_Selection_.
►
In our country, we have a contemporary or plural society where different religions, cultures and so on come together to form one society. As a result of this diversity, we have many distinct groups and organizations, some more powerful than others. In the classroom, power, as a factor of stratification, plays a critical role and affects teacher performance even in the primary school level of education. One definition of power synonymous with Max Weber’s definition states that power means one's capacity to impose one's will, regardless of whether this activity is supported or rejected. Like Weber pluralist writers posit that the amount of power in any society is seen to be relatively fixed ("constant") so that any social group which intends to acquire power must do this at the expense of another group hence the phrase "zero-sum" totality of power. Power is similar to autonomy which is ‘independence and an individual’s ability to alter the environment when necessary’ (Eggen & Kauchak, 2007). In the classroom teachers hold more power than their students as they generally set rules and apply consequences as well as regulate classroom activities. However, if a class consists of deviant students who disobey the teacher, the power that the teacher holds will be transferred to the students who may hold the teacher ransom to their demands for less teaching time or leniency with regard to school uniform. As a result, if a teacher perceives that a class is deviant she may expect a power struggle and undermining of her authority which may result in her being lenient with the class from the start. Therefore she will have low academic expectations of the students because of ‘lost power’ leading to mediocrity.
◄
_Data lines_.
►
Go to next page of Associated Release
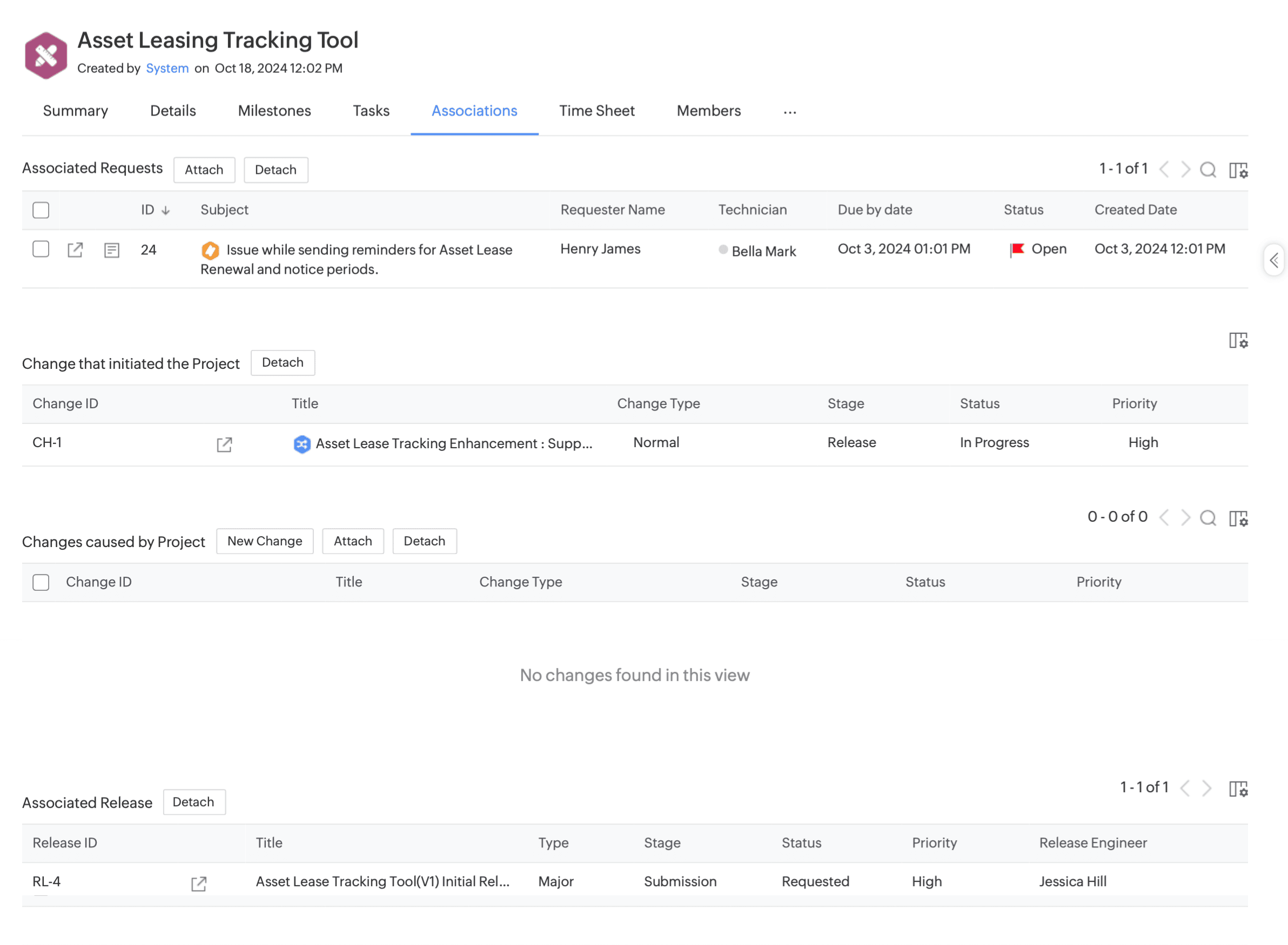1288x945 pixels. [1206, 788]
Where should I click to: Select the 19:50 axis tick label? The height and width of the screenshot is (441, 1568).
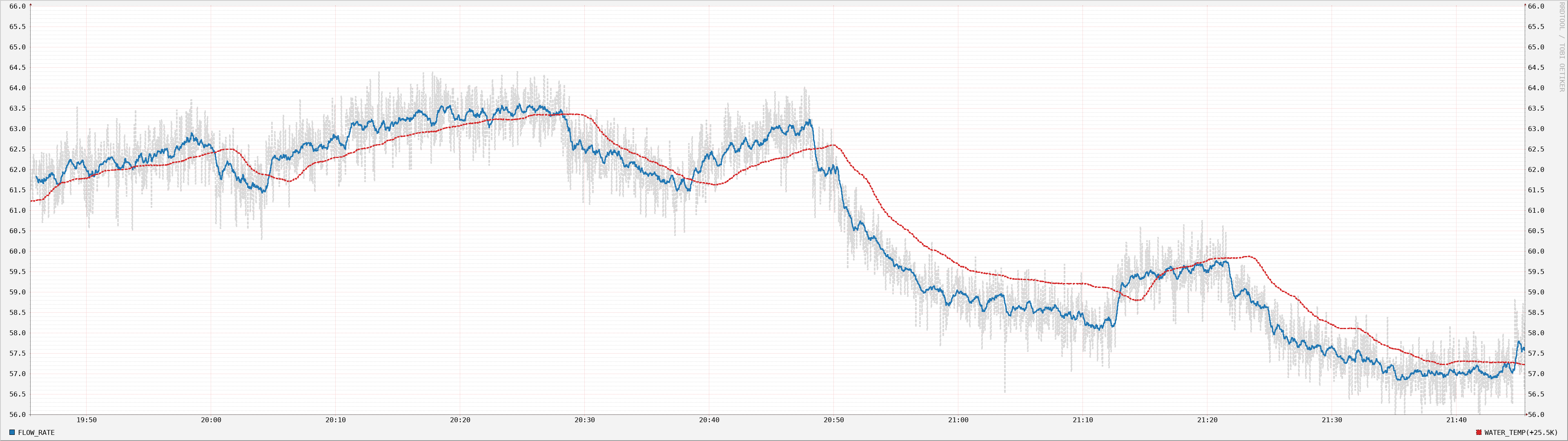[x=86, y=420]
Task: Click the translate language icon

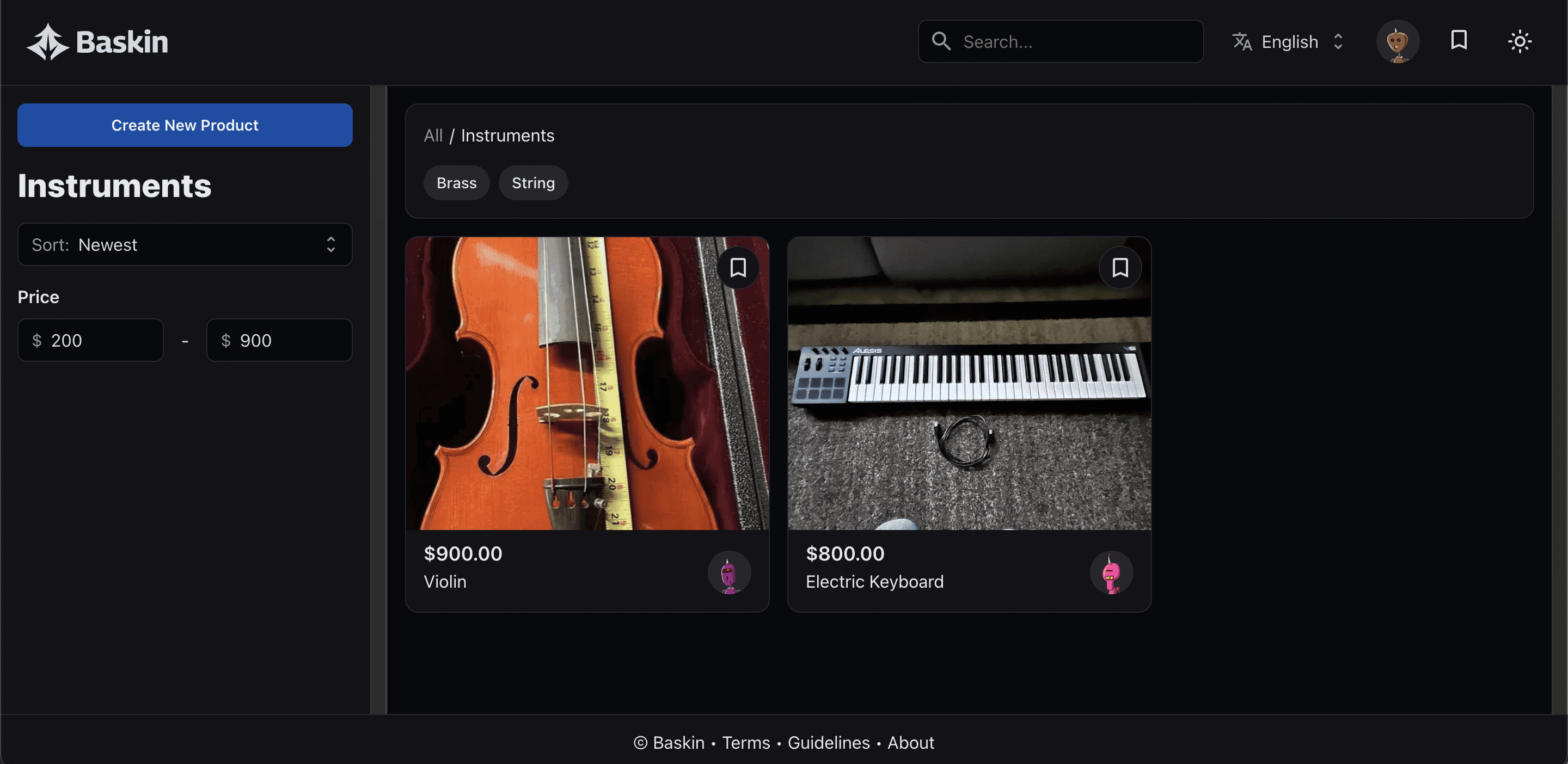Action: click(1241, 41)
◄
_Exercises to complete_.
1/ In the passage on classroom power, how do Eggen and Kauchak describe autonomy?
2/ Please say whether each statement agrees with the passage on classroom power, giving yes or no and quoting the words that decide it. (a) Pluralist writers see the amount of power in a society as relatively fixed. (b) Power has no effect on teacher performance at the primary school level. (c) Teachers generally hold less power than their students.
3/ Write the next few sentences of the passage on classroom power, picking up after its final sentence.

_Answer list_.
1/ As ‘independence and an individual’s ability to alter the environment when necessary’.

2/
(a) Yes: "the amount of power in any society is seen to be relatively fixed"
(b) No: "affects teacher performance even in the primary school level of education"
(c) No: "In the classroom teachers hold more power than their students"

3/
Similarly, if students in a class come from affluent homes or powerful families this may impress a teacher, so that she may give these students special privileges and attend to them more so as to impress their parents and families. For example, if the attorney general’s daughter was placed in my class, this may motivate me to be more productive and caring so that the child is happy and her powerful father will be impressed. A teacher may also think that by impressing the powerful parents or families this will make her by association ‘powerful’ and thus lead to special privileges in the school or society.

Social class as a term has many connotations however Simkhovitch definition which is reflective of a Marxian perspective states that a social class is ‘an organized body of individuals whose economic interests coincide’...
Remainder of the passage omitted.